**** Source information

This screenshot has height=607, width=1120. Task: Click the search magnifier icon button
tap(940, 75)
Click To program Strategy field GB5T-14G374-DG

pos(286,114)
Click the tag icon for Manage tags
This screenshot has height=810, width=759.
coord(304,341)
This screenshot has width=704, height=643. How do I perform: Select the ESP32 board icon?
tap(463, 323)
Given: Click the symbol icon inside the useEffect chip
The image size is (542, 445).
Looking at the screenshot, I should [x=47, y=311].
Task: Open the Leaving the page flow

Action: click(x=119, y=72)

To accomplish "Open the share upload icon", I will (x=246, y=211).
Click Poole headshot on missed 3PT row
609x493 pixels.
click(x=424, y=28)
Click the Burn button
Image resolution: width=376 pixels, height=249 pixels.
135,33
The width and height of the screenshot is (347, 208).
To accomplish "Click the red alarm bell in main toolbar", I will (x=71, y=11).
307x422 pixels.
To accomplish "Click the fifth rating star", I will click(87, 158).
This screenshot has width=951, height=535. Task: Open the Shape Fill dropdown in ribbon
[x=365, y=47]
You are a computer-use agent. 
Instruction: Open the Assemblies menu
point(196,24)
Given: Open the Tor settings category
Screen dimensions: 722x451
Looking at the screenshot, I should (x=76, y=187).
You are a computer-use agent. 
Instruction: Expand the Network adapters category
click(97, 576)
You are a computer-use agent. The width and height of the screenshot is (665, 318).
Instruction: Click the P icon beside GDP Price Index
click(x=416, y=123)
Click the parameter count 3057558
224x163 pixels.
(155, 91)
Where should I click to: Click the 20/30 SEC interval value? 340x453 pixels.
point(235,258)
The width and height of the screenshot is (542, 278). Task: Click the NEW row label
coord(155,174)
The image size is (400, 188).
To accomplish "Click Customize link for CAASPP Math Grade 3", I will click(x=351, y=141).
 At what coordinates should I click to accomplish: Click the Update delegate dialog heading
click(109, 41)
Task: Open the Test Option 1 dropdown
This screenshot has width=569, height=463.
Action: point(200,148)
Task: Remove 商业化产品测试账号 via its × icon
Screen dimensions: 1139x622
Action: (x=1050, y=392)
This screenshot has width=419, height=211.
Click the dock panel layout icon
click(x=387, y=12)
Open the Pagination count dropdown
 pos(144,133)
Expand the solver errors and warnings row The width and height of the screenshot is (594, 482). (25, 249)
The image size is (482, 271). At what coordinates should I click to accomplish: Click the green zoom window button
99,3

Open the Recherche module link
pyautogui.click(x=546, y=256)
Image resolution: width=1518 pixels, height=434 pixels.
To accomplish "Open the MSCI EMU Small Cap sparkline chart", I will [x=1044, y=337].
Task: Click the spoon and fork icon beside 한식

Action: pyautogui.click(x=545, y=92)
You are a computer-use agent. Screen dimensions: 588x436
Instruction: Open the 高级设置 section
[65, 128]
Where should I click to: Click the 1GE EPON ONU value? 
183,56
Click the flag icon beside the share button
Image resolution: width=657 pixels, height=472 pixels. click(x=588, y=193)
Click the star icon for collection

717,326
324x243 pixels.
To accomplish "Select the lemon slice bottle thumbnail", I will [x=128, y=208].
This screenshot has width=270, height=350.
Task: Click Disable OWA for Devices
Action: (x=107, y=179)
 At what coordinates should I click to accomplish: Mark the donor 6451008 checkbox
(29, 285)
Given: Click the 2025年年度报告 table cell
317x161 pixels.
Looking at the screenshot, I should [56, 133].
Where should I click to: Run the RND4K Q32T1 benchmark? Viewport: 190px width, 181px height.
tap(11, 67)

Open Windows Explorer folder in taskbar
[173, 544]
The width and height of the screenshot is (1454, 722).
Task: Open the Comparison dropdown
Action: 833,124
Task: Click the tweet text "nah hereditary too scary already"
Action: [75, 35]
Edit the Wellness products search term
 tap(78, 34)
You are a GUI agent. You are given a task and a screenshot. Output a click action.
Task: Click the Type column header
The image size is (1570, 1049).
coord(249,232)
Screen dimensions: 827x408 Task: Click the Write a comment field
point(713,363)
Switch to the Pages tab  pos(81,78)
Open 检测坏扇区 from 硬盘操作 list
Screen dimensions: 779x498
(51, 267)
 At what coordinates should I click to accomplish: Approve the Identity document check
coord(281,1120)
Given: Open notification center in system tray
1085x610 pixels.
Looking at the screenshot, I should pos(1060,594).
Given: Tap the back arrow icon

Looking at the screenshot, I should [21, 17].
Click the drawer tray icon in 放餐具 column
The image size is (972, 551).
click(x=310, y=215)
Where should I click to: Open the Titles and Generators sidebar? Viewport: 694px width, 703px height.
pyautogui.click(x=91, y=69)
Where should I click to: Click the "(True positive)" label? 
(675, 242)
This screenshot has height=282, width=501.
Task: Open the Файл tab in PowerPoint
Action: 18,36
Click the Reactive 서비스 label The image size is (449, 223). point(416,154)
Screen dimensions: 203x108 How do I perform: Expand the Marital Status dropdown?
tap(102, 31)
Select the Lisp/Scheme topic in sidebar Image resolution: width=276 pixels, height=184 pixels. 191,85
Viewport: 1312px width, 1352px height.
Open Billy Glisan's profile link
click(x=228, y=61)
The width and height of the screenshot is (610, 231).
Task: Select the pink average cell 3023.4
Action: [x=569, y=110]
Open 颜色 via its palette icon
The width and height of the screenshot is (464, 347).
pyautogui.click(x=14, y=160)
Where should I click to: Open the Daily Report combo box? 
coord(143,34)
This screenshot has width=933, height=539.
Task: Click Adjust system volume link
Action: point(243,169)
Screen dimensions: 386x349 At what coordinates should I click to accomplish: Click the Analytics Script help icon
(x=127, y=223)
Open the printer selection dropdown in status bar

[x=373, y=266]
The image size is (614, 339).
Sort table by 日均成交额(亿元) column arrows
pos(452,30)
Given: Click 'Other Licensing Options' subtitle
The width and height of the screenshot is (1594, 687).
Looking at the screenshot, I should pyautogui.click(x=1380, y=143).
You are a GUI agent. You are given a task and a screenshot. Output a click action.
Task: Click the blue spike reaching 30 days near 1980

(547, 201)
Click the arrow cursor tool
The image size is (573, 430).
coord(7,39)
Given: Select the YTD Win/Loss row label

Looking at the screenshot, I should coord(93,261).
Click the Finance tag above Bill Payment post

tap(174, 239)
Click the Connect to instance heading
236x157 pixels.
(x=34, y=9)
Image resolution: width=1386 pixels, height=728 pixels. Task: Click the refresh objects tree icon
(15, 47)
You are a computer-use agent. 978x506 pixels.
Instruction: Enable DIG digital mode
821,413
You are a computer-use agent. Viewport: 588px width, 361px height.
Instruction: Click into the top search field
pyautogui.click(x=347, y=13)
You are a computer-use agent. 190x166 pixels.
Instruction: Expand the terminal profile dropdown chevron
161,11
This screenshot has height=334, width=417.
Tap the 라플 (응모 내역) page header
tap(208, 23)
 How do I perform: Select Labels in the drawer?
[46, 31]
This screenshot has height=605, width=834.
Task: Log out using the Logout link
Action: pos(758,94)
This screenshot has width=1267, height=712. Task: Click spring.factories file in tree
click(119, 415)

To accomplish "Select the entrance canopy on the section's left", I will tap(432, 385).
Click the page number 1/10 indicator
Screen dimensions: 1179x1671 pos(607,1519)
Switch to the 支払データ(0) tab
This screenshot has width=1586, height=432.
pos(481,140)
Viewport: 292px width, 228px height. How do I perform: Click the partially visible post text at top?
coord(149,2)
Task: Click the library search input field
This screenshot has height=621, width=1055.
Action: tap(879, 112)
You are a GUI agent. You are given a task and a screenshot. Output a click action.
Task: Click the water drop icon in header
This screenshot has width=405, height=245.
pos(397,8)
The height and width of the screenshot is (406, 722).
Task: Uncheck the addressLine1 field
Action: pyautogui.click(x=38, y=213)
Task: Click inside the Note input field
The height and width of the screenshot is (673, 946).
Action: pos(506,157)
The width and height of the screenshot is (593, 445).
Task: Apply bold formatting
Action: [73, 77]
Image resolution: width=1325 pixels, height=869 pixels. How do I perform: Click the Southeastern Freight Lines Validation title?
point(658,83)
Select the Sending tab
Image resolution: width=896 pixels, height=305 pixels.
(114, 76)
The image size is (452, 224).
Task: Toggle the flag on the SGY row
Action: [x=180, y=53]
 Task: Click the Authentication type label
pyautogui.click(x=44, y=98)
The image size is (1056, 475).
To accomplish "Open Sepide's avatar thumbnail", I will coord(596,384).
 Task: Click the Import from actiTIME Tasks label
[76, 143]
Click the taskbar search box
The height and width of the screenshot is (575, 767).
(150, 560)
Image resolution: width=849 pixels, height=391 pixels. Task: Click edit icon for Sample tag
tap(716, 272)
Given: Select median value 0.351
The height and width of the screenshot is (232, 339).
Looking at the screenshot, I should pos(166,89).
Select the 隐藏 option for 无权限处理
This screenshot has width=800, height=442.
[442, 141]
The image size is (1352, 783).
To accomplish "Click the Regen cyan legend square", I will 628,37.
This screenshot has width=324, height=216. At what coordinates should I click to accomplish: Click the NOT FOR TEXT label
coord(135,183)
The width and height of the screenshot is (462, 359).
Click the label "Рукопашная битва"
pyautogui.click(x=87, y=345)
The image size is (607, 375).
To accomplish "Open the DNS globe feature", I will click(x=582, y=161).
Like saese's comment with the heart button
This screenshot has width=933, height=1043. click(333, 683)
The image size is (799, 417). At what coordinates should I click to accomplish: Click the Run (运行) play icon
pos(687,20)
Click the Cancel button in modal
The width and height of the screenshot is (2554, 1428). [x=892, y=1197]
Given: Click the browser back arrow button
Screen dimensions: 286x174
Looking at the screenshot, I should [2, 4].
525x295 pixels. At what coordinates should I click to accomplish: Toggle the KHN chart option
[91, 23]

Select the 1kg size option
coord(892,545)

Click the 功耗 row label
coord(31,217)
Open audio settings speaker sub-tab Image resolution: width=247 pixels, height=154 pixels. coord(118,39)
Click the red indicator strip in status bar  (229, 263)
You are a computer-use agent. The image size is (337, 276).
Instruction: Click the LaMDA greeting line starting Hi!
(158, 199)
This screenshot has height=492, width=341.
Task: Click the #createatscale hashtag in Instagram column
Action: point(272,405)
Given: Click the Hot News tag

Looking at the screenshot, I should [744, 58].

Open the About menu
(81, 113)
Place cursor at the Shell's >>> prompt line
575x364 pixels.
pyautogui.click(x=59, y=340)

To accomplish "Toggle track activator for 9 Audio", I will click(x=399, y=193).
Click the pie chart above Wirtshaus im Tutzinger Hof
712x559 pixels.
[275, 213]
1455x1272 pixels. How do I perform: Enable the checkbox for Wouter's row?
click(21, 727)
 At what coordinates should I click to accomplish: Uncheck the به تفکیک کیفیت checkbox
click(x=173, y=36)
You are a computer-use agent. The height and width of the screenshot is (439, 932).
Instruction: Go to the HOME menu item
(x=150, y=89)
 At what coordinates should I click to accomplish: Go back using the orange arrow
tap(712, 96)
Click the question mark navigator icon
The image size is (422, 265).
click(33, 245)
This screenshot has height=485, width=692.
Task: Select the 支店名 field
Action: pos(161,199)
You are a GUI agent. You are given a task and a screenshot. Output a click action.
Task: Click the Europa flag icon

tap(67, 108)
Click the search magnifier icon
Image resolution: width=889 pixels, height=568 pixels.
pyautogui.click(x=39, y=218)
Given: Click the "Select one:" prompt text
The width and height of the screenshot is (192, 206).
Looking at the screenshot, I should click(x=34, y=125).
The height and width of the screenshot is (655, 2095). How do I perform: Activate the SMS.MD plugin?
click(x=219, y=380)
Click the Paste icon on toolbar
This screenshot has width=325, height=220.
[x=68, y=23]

********

= What needs to be done =
The lines to write out run from the one with "Task: Click the Europa flag icon" through the end of the records. Give them exactly, and only them.

= Task result =
Task: Click the Europa flag icon

tap(67, 108)
Click the search magnifier icon
Image resolution: width=889 pixels, height=568 pixels.
pyautogui.click(x=39, y=218)
Given: Click the "Select one:" prompt text
The width and height of the screenshot is (192, 206).
Looking at the screenshot, I should click(x=34, y=125).
The height and width of the screenshot is (655, 2095). How do I perform: Activate the SMS.MD plugin?
click(x=219, y=380)
Click the Paste icon on toolbar
This screenshot has width=325, height=220.
[x=68, y=23]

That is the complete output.